Por un motivo u otro, la polémica está siempre presente. En nombre del feminismo, muchas mujeres han vuelto al reclamo de los setenta, cuando se impuso no llevar sujetador. Pero esta tendencia destapa aún más los complejos. La mitad se queja por el tamaño y la otra mitad por su caída. Ni siquiera ahora, cuando hay una llamada a la naturalidad -salvando las Kardashian-, el pecho encuentra sosiego. Natural sería dejar que caiga, se debilite y pierda turgencia, pero de nuevo prevalece la necesidad de desafiar la gravedad con implantes de menor tamaño colocados en lo alto del pecho.
Ante esta nueva pequeñez exhibida en las pasarelas, la actriz Sydney Sweeney se disculpa irónicamente en sus redes con un explícito mensaje en su camiseta: “Perdón por tener tetas grandes”. La cineasta Angèle Marrey también ha dicho ¡basta! a través de su documental Bendice nuestros pechos. “Tenemos que recuperar nuestros pechos y apreciarlos. Da igual el tamaño, la edad, la forma o el color, aunque no necesariamente correspondan a las medias manzanas erectas de Venus”.

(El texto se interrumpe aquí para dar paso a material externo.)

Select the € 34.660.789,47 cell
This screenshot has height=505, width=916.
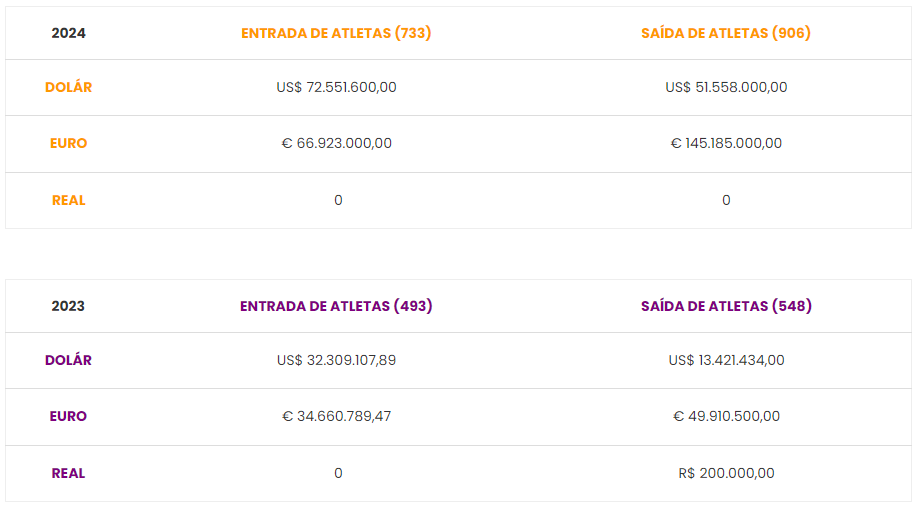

No es fácil acatar su consejo cuando la moda nos insinúa que una falda lápiz no necesita mayor aderezo que un sujetador negro o que la mejor sastrería se luce dejando que asome el pezón. Son detalles que se vuelven muy apetecibles al alcanzar la mayoría de edad. Según la Sociedad Española de Medicina Estética (SEME), la edad media de acceso a las intervenciones estéticas ha pasado de los 35 a los 20 años. Cada vez hay más mujeres que aumentan o reducen su pecho a los 18 por complejos que arrastran desde que iniciaron su desarrollo. En su informe, SEME señala que los filtros utilizados en las redes sociales “han contribuido a generar nuevas necesidades en pacientes jóvenes”.

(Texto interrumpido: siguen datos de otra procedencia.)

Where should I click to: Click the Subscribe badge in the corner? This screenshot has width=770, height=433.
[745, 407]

Algunas influencers se han vuelto casi adictas al quirófano y exhiben sus resultados en Instagram contando el proceso, la clínica y otros detalles. La presión es creciente y las jóvenes toman decisiones precipitadas, a veces cuando ni siquiera su cuerpo está formado del todo, anhelando estándares de perfección irreales. Buscan sus mismos cirujanos y pagan el precio que se les pida porque copiar a la influencer les da seguridad. De un tamaño u otro, el pecho sigue siendo una obsesión. Y ante todo este loco vaivén, ¿aún nos preguntamos cómo es posible que ocho de cada diez mujeres utilicen una talla de sujetador equivocada?